A January Overview

I, for one, am very thankful 2016 is behind us.  Don’t get me wrong, the capital markets finished the year with solid gains.  But, it was a year with volatility reemerging as the dominant theme.  Perhaps the year’s silver lining is economic activity accelerated the second half of 2016 in the US and abroad.  In fact, December US business surveys have risen to the highest levels since late 2014, which gives us hope for 2017.  

​We are expecting global growth to increase from 2.5% in 2016 to 2.9% in 2017.  As well, our outlook is skewed to more upside risks, including a more expansionary fiscal policy in major developed economies.  Additionally, we expect pickup in private investment as a result of improvements in sentiment and leading indicators.  As always, there’s a downside risk.  We feel the main risks lie in the potential for disruptive trade policy in the US, rising populism in Europe, and imbalances in China linked to rapidly rising debt and capital outflows.
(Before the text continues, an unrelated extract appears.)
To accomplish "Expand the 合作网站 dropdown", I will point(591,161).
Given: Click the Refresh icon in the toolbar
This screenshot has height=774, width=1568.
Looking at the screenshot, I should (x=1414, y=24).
​The new administration will likely announce a package of infrastructure spending and tax reforms.  The growth impact is still a bit cloudy, as it depends on the composition and timing of the package, as well, as the multiplier effect within the US and global economies.

 One of the fundamental proxies we follow is market multiples.  Most market multiples became stretched toward the later part of 2016.  Typically, when markets trade “rich” the upside becomes pretty limited.  But, there are several reasons we believe that may not hold true in our current environment.  A few of them are:

  •  ​Risks are not one-sided, as there are several sources of potential upside surprise in the economy.
  •  ​Longer-term momentum signals are consistent with further upside.
  •  ​We see little evidence of equity market euphoria, a typical condition at market peaks.